Take, for instance, the War on Poverty. Lyndon Johnson introduced a series of legislative proposals that he wanted to be seen as parts of a whole. The aim of those proposals was to reduce or eliminate both the effects and the causes of poverty in the United States. Johnson had idolized Franklin Roosevelt and wanted to imitate or exceed Roosevelt’s New Deal. To do this, Johnson envisioned a sweeping program called the “Great Society,” but that was too abstract to be useful for selling massive social programs to conservative senators. The War on Poverty was sounded focused and energetic, and besides, everyone knew it was not a real war.
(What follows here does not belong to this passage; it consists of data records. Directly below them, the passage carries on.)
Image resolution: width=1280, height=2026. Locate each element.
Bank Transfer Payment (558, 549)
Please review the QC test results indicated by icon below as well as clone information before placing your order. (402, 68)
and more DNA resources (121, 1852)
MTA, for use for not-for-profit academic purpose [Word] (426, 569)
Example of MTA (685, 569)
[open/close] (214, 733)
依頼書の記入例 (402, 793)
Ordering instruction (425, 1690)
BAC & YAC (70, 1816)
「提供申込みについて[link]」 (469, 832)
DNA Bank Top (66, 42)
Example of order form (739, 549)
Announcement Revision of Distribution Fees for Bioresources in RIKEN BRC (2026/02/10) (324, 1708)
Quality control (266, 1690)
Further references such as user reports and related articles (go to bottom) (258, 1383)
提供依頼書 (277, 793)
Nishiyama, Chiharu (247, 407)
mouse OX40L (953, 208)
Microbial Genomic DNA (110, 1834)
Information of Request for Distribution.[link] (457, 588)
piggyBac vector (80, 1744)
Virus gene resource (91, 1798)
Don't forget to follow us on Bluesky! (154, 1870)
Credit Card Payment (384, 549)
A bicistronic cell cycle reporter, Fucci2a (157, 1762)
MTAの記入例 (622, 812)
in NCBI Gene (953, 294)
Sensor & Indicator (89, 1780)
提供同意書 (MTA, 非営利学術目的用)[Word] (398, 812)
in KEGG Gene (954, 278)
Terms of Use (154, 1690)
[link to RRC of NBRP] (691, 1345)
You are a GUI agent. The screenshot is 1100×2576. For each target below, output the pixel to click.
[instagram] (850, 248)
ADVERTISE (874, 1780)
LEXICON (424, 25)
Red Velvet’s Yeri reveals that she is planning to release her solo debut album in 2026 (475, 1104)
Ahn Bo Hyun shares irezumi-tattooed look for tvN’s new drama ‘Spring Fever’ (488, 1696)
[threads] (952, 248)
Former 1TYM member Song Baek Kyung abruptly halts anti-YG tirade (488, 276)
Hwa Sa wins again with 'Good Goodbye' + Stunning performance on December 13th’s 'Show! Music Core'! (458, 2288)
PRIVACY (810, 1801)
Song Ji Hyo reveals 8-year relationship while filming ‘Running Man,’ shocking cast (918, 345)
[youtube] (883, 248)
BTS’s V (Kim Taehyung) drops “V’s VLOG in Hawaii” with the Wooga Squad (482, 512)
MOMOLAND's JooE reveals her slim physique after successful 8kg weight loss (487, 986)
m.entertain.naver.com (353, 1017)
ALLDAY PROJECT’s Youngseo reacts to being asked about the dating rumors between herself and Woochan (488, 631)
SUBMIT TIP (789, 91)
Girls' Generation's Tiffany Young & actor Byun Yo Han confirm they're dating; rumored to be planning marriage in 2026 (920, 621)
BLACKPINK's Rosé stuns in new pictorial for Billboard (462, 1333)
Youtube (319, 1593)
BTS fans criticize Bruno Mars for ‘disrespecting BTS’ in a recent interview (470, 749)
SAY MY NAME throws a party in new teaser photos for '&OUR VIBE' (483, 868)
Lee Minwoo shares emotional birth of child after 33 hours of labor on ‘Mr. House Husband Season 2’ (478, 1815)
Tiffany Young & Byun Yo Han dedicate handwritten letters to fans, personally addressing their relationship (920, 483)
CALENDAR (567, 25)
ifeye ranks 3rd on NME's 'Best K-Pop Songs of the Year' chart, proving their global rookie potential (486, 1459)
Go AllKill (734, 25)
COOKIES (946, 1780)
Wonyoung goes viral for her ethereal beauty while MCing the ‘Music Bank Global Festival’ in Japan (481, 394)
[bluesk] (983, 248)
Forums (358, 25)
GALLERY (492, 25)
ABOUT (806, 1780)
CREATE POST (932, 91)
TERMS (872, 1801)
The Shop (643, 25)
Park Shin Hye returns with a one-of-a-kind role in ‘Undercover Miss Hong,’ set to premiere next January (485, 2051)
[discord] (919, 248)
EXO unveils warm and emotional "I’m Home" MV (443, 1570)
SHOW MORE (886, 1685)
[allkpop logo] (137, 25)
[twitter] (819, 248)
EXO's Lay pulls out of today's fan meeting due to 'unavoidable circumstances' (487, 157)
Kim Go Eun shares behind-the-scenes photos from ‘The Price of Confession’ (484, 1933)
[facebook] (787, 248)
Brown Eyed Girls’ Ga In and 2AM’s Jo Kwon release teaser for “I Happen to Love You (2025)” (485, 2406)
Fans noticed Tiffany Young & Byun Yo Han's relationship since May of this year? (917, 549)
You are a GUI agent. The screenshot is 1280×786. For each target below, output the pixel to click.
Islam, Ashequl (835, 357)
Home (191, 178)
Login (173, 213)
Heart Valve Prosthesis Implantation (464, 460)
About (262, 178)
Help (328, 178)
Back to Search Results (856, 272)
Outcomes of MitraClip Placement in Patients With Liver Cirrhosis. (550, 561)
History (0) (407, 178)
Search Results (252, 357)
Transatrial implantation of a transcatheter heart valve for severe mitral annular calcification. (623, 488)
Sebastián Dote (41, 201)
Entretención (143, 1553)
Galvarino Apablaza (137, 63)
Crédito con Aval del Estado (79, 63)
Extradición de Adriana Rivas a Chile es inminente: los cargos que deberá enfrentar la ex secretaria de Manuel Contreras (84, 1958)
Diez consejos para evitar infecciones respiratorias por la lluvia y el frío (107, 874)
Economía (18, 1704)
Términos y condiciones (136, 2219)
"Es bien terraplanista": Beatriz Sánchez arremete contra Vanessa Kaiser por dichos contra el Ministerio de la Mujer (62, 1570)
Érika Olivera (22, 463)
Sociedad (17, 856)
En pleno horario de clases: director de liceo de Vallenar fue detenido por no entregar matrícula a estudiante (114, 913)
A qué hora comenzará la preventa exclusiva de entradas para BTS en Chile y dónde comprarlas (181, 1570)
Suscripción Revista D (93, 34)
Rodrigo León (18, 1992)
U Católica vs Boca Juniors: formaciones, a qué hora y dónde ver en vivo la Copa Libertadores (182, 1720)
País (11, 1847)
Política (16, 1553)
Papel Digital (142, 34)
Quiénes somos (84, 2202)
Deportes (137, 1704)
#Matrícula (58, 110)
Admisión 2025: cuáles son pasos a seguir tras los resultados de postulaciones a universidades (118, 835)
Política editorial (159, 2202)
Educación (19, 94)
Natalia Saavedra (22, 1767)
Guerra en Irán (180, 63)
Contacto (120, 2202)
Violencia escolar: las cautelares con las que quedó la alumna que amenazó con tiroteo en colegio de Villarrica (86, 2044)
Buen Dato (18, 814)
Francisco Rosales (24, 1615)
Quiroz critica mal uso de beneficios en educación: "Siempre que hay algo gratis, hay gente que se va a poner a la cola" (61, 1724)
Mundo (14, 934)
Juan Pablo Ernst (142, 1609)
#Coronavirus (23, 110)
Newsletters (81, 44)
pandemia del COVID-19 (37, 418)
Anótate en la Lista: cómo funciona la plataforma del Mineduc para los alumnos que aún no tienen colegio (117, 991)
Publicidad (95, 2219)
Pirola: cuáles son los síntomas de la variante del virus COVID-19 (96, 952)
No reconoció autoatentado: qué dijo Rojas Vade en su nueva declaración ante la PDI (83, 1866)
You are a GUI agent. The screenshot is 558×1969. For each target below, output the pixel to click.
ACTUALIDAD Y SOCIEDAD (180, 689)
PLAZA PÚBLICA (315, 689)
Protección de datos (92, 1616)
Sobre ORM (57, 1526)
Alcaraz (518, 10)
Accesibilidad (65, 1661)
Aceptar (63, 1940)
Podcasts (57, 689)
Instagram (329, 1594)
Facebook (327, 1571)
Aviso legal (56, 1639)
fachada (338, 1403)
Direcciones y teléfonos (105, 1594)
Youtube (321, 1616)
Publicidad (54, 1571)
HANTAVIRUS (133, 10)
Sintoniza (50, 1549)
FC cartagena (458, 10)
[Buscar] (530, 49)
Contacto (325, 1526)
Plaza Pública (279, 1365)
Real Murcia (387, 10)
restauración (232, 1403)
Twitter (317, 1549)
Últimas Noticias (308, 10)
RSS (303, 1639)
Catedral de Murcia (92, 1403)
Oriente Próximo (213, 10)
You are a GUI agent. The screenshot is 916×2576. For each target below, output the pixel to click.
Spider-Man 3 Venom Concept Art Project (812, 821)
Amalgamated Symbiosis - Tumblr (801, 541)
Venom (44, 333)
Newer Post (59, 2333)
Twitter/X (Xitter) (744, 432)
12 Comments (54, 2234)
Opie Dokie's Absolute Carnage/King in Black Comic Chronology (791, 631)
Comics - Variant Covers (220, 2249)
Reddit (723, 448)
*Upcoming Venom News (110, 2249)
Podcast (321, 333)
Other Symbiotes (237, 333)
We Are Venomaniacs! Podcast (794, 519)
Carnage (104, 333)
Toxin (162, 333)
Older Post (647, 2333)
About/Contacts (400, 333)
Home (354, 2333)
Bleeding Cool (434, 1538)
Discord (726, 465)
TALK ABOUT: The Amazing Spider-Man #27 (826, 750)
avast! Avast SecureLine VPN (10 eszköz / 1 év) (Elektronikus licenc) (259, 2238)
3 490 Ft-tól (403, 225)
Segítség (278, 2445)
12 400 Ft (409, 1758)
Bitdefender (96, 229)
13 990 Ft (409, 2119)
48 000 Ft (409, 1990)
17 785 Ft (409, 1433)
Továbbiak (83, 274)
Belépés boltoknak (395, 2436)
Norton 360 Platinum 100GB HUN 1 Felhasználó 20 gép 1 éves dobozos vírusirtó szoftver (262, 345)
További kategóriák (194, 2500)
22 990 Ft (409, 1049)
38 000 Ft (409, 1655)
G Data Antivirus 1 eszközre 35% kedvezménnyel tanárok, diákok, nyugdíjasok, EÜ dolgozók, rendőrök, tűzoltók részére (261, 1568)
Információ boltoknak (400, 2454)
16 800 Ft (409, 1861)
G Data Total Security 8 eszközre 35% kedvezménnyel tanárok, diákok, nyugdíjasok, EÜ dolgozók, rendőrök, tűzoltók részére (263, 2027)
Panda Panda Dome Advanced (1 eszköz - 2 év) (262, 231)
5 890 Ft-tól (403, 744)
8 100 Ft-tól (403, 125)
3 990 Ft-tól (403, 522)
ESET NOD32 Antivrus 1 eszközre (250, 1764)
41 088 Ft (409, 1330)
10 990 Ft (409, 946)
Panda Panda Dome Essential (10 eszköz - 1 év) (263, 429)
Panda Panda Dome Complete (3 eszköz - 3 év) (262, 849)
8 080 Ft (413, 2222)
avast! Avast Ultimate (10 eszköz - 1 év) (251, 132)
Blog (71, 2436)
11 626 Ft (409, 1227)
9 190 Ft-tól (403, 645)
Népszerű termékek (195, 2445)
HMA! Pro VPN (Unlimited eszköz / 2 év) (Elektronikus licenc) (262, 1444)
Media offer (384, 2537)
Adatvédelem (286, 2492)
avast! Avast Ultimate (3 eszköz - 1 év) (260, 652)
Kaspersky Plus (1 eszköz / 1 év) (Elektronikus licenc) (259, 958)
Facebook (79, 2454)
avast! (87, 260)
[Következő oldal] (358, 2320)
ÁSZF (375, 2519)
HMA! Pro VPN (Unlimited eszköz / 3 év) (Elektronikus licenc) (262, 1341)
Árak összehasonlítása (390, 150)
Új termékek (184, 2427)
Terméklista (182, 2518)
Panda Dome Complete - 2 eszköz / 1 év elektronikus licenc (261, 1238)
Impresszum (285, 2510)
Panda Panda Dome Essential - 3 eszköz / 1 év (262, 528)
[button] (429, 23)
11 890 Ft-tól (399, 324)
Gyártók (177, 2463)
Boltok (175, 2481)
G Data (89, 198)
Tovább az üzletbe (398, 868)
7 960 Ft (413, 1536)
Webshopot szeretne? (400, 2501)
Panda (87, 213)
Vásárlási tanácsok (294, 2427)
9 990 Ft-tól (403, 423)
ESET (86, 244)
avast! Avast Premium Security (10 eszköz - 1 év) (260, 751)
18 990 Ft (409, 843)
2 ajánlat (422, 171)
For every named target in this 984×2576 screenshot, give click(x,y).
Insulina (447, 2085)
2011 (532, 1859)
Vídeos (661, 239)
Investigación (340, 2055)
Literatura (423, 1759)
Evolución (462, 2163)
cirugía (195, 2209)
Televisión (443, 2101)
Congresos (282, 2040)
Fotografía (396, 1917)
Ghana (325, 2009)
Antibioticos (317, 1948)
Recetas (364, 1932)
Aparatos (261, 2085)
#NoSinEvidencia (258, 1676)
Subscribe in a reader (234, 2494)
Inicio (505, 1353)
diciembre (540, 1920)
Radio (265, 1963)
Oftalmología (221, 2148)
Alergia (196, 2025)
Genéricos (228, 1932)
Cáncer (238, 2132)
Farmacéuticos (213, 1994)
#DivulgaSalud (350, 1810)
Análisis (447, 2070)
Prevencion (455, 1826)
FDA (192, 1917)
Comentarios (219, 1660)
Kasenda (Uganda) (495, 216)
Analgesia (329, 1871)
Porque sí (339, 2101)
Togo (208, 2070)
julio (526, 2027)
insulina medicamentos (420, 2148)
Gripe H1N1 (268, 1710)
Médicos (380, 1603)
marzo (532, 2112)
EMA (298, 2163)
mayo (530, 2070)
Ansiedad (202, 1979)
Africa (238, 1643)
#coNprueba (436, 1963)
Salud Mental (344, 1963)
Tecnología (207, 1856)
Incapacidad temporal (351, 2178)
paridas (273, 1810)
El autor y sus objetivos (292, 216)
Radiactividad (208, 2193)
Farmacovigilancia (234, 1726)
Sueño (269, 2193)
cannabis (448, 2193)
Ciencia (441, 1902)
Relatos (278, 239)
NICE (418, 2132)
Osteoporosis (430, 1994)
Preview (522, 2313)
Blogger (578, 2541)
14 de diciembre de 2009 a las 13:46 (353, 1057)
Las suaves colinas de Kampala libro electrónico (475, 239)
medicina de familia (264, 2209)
Figurative war is so compelling that it can be applied to a lot of things: debt, bureaucracy, crime, drugs. And everyone knows these are not real wars, right? We are not carpet bombing the national debt (although it might be argued that an excessive capability for carpet bombing is a significant cause of our indebtedness). There are not bureaucratic brigades manning barricades at the intersection of Connecticut and K Street. And even though the nation’s police departments have been equipped by the Federal government with military weapons, vehicles, and tactical gear, that doesn’t make the War on Crime an actual war, does it? Not any more than the War on Drugs could be considered a real war even though US personnel are deployed in foreign countries to advise and collaborate on what are essentially combat operations and the US Navy is sinking vessels in the Caribbean under the premise of drug interdiction.

And what is the War on Terror? It seems much more like an actual war than the War on Poverty, but it is not a war that has been declared. There’s no articulated goal (“end terror” doesn’t count) and the shifting sands of strategy are probably not even clear to the people tasked with formulating strategy. “War,” it seems, has come to mean little and justify a lot. Declaring a city like Portland, Oregon a “war zone” is easy to do because the essence of the word has become so diffuse but its impact is very apparent. Wars call for warriors. Warriors fight. They fight to win and do not count the cost, no matter how devastating.

There is another word for something without an essence of its own, a thing which is evident only by its debilitating impact on other things: evil. With apologies to people who know the work of Karl Barth much better than I do, this “nothingness” is how Barth describes evil in Volume 3 of his Church Dogmatics. There are echoes in Barth’s work of St. Augustine’s description of evil as a kind of “rust” that eats at what is created by God (with is everything that is). William Tecumseh Sherman invoked this sense of evil — either knowingly or intuitively — when he rightly said, “War is all Hell.”

The ruddy Ohioan was talking about the act of war, but it is increasingly clear that even the language of war opens up a gate through which the chaos and degradation of violence can be unleashed on populations that have been experiencing less and less of it in recent years. What does the President mean when he says “Inner cities are a big part of war”? It seems that by invoking such language he is — either knowingly or intuitively — cooperating with a thing which has no essence of its own, a thing which is only evident in its impact.